** Provided text **
Recording eye movements helped us to identify that the SIE was driven by the time to first target fixation while search initiation time and decision time did not contribute significantly. Therefore, activating spatial priors might make guidance less efficient during the first search, but once spatial priors are activated, they can be used to efficiently guide search again. This is in line with other research that found that various mental processes happen when encountering new visual information which are then used to facilitate behavior, such as gist processing [28,29,30,66] and scene categorization [31,32,33]. It is possible that even more mental processes feed into these activations and affect search performance, such as priming [67,68], activating scene grammar [3,25,69], and extracting summary statistics of spatial structure [70,71,72].

** Dataset section **
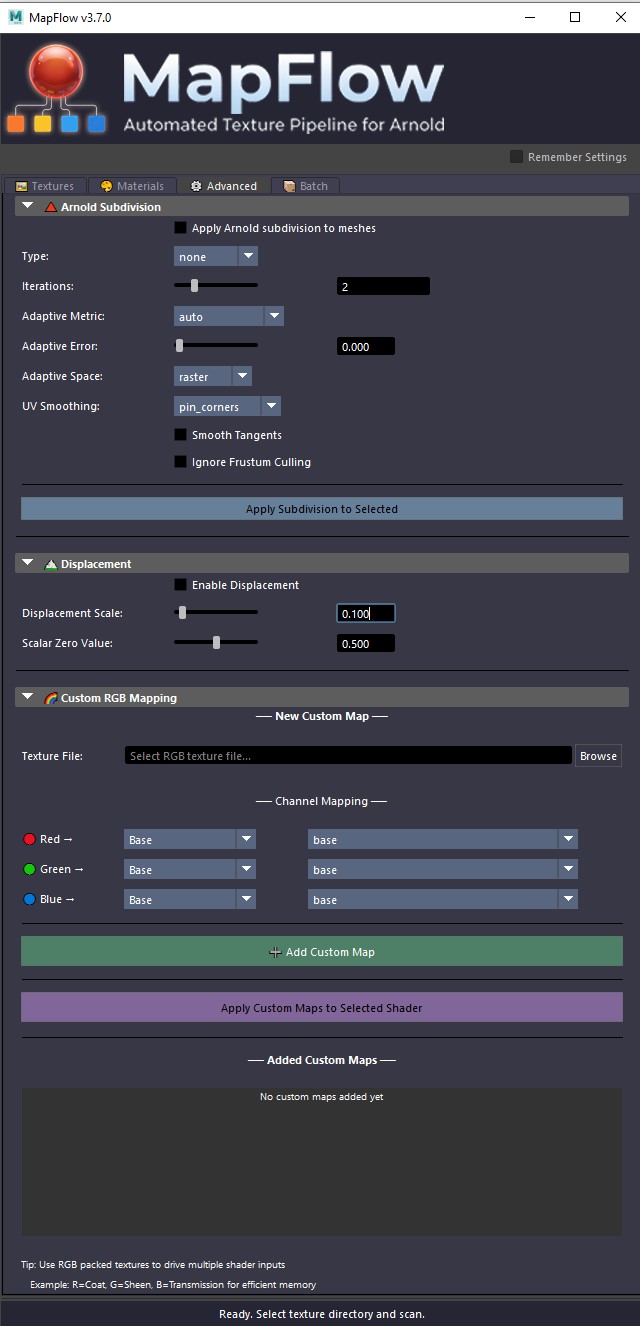Toggle the Smooth Tangents checkbox
Image resolution: width=640 pixels, height=1326 pixels.
[x=181, y=435]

** Directives **
- a) In the visual search passage, reproduce the text from "Recording eye movements" to "spatial structure [70,71,72].", swapping "spatial priors" for "scene priors".
- b) According to the visual search passage, which measure drove the SIE?
- c) Continue the passage on eye movements during visual search from the point where it stops.

** Results by task **
- a)
Recording eye movements helped us to identify that the SIE was driven by the time to first target fixation while search initiation time and decision time did not contribute significantly. Therefore, activating scene priors might make guidance less efficient during the first search, but once scene priors are activated, they can be used to efficiently guide search again. This is in line with other research that found that various mental processes happen when encountering new visual information which are then used to facilitate behavior, such as gist processing [28,29,30,66] and scene categorization [31,32,33]. It is possible that even more mental processes feed into these activations and affect search performance, such as priming [67,68], activating scene grammar [3,25,69], and extracting summary statistics of spatial structure [70,71,72].

- b) The time to first target fixation drove the SIE.

- c)
Finally, we also investigated post-hoc overall response time differences between the search conditions. Given the preview effect [21,28,29,30,35,36], we expected that the first search of the Control condition would be longer than the first searches of the other two preview conditions. This was indeed the case. However, response times in the Control condition never reached the level of the other two conditions. While we not only replicated the preview effect, we could further show that previews do not only benefit the very first search within a scene but have a profound and prolonged beneficial impact on the guidance of subsequent searches. Since the flashlight illumination during search was restricted to 8 degrees, participants in the Control condition never saw the scene as a whole, whereas the preview conditions provided global, spatial scene information at first glance. This global scene representation was able to then guide subsequent searches more efficiently than in the Control condition where a global scene representation would have to be incrementally established over the course of many searches with highly restricted visual inputs. Previous research on two-dimensional computer screens has found the useful field of view during search in scenes to be around approximately 8 degrees [73], but recent research has shown that the useful field of view in omnidirectional, three-dimensional environments likely goes beyond that [74]. This finding was further corroborated in this study, where restricting visual input in three-dimensional environments to 8 degrees of field of view obviously impeded performance in the Control condition from ever reaching the same level as in the two preview conditions.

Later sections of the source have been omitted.